«In erster Linie bin ich Schauspieler», sagt Andrea Zogg und lehnt sich zurück im Stuhl seines Büros im ehemaligen Pfarrhaus in Valzeina. Das Prättigauer Bergdorf ist seit einigen Jahren sein Hauptwohn- und Arbeitsort. «Es ist wunderbar hier, kein Strassenlärm, keine Strassenlampen», so Zogg, «hier bin ich über den Dingen.»
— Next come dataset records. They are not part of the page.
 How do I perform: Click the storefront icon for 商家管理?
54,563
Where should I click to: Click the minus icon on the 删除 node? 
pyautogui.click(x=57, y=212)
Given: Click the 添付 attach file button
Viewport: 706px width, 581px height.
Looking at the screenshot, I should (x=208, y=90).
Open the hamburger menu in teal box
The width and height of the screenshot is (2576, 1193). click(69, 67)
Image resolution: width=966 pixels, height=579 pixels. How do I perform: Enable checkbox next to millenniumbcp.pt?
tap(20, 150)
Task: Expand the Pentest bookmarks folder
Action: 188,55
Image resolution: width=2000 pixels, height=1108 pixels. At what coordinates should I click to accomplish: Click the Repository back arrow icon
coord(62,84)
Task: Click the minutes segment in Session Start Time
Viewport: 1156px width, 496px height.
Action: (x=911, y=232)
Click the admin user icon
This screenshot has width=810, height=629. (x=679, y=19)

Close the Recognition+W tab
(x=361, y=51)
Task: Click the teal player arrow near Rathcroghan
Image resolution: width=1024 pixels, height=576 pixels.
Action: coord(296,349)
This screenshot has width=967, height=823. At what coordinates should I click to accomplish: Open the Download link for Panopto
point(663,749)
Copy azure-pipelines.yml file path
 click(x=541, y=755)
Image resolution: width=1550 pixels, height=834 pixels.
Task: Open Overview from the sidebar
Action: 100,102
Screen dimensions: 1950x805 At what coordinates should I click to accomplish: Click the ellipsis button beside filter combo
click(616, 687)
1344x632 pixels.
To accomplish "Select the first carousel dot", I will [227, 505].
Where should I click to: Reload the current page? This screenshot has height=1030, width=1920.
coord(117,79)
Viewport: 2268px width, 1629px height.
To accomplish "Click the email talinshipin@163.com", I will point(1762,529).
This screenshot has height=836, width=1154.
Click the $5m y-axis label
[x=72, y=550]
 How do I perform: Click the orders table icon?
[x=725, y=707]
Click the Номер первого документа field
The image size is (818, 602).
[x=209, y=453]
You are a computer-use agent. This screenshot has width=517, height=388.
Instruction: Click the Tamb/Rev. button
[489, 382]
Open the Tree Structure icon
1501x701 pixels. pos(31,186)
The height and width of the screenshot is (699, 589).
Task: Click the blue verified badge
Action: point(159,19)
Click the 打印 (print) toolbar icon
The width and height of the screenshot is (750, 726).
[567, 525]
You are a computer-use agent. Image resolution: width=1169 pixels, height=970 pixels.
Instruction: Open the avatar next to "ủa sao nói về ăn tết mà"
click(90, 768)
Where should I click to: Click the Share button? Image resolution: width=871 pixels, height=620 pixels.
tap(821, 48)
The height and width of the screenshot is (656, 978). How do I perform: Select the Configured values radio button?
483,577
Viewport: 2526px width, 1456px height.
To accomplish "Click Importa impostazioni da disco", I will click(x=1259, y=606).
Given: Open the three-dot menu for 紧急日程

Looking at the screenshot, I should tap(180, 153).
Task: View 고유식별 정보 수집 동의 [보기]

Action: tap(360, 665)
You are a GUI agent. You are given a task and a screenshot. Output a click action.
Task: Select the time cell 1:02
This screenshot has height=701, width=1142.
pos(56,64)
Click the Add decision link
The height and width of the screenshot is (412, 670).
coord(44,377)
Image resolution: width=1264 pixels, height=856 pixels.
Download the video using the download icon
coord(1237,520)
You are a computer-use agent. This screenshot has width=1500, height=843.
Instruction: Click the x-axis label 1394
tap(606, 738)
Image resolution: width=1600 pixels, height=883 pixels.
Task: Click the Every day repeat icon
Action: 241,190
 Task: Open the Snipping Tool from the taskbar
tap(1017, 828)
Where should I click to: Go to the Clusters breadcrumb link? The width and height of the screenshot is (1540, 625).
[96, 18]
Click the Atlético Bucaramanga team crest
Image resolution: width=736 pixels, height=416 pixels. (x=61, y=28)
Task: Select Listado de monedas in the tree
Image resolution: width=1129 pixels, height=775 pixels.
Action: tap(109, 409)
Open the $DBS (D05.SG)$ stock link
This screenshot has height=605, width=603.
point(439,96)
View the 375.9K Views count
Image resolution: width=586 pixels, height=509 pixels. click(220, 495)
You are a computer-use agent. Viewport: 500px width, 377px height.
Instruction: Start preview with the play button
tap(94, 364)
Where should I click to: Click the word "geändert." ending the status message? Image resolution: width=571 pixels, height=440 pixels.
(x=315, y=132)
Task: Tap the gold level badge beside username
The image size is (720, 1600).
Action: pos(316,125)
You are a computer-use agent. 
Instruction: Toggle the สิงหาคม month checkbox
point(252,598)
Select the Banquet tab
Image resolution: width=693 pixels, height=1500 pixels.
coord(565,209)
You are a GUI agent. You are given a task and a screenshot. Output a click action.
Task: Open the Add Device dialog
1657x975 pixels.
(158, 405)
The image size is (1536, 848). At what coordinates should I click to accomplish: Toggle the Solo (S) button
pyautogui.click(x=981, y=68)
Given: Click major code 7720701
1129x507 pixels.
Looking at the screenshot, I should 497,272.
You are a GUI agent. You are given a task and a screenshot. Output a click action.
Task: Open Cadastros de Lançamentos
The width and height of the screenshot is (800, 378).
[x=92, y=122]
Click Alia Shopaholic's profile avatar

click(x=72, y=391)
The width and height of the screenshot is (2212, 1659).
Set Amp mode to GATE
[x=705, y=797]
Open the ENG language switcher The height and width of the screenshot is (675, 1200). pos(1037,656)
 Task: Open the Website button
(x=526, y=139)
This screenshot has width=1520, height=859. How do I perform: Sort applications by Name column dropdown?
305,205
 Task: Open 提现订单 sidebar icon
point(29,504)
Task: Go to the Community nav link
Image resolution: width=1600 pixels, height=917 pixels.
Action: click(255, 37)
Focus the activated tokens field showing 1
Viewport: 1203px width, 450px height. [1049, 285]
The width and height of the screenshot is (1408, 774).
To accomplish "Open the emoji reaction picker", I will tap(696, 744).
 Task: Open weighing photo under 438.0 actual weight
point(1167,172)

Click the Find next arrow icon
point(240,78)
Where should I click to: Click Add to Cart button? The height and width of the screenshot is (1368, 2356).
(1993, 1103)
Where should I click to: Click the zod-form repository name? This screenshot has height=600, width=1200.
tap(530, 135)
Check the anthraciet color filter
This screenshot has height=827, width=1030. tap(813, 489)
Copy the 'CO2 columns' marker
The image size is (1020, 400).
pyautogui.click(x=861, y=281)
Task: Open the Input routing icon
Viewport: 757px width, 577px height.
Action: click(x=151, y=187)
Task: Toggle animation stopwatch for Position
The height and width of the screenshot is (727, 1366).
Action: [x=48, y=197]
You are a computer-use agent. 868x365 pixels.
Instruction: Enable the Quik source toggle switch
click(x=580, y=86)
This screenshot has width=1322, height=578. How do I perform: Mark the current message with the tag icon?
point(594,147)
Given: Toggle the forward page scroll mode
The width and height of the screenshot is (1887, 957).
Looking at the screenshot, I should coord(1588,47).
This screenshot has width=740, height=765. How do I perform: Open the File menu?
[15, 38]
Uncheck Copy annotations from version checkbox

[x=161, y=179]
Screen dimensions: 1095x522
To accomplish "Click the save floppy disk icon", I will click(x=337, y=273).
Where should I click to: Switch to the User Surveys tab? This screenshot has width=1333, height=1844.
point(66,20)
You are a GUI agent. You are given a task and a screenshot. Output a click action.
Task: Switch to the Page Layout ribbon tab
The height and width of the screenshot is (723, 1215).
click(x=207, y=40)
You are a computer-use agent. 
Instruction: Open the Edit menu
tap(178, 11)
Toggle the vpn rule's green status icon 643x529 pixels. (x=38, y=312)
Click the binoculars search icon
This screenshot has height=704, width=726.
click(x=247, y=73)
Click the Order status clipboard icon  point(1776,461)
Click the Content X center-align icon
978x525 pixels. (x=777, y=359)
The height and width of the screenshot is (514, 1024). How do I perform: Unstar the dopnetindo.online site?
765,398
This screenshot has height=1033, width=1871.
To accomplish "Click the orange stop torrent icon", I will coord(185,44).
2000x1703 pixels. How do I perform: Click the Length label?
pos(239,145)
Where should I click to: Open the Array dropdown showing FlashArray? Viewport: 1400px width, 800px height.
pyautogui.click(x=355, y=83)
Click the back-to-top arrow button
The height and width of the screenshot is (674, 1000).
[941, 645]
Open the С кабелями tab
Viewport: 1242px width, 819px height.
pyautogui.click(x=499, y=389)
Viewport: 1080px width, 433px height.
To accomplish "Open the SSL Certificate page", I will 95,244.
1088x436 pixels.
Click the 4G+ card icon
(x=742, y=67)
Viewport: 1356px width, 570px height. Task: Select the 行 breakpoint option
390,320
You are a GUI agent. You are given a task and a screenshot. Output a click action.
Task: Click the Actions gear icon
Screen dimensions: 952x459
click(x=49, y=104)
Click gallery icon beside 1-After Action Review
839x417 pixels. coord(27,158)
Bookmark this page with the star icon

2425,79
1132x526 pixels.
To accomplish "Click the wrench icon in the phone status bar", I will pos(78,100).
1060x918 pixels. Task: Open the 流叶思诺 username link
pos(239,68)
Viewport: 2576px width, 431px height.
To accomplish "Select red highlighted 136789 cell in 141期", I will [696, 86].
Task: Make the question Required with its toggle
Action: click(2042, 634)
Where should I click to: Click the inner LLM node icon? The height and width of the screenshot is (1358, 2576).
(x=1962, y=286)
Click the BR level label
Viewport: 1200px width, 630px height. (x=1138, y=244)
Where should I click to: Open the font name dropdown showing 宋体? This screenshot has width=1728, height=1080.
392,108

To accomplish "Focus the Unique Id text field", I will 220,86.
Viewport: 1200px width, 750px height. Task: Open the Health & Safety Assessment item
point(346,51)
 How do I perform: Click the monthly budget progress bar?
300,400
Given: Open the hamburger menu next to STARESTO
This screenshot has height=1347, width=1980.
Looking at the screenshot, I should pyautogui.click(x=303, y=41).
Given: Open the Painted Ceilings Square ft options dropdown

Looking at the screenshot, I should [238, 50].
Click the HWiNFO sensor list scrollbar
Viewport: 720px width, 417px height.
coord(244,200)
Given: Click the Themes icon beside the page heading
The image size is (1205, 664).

Der gebürtige Taminser kennt das Prättigau gut. In der Theatergruppe der Evangelischen Mittelschule in Schiers, wo er das Lehrerseminar absolvierte, spielte er seine erste Hauptrolle, Romulus den Grossen. Als Mitglied des Seminarchors nahm er an einer Aufführung von Georg Friedrich Händels Oratorium «Messias» samt Orchester teil. Die Wucht dieses Werkes habe er nie mehr vergessen. «Diese Musik fühle ich seither in mir.»
Den eigenen Weg finden
Viele Jahre später, während eines Besuches bei seiner betagten Mutter, liess eine Hörbuchpassage dieses Gefühl wieder aufleben. Die Mutter hörte sich Stefan Zweigs Novelle über das Leben von Georg Friedrich Händel an. Darin beschreibt der Autor den Komponisten Händel als einen mit sich ringenden Künstler, der unter dem Druck, den «Messias» zu vollenden, beinahe zerbricht. «Auch ich steckte damals in einer Schaffenskrise», erzählt Zogg, «es fiel mir zunehmend schwerer, meine Texte zu lernen.» In der Erzählung kann Händel den «Messias», das berühmte Oratorium, das Jesu Auferstehungsgeschichte vertont, vollenden und wird gesund. So wurde das Werk «Messias» auch zu Händels eigener Auferstehung.
Der Besuch bei der Mutter habe zwei Dinge in ihm ausgelöst, so Zogg: «Eine wunderbare Erinnerung an Händels Musik. Und den Wunsch, diese mit Stefan Zweigs einfühlsamer Prosa zu verbinden.» So kreierte Zogg aus Zweigs Vorlage etwas Eigenes: Begleitet vom Musiker Marco Schädler, singt er Passagen aus dem Oratorium, liest Textauszüge aus Zweigs Novelle und verbindet beides intuitiv als Schauspieler. Das Stück ist ein Erfolg. Bereits die vierte Saison spielen es Andrea Zogg und Marco Schädler auf den grossen und kleinen Theaterbühnen der Schweiz.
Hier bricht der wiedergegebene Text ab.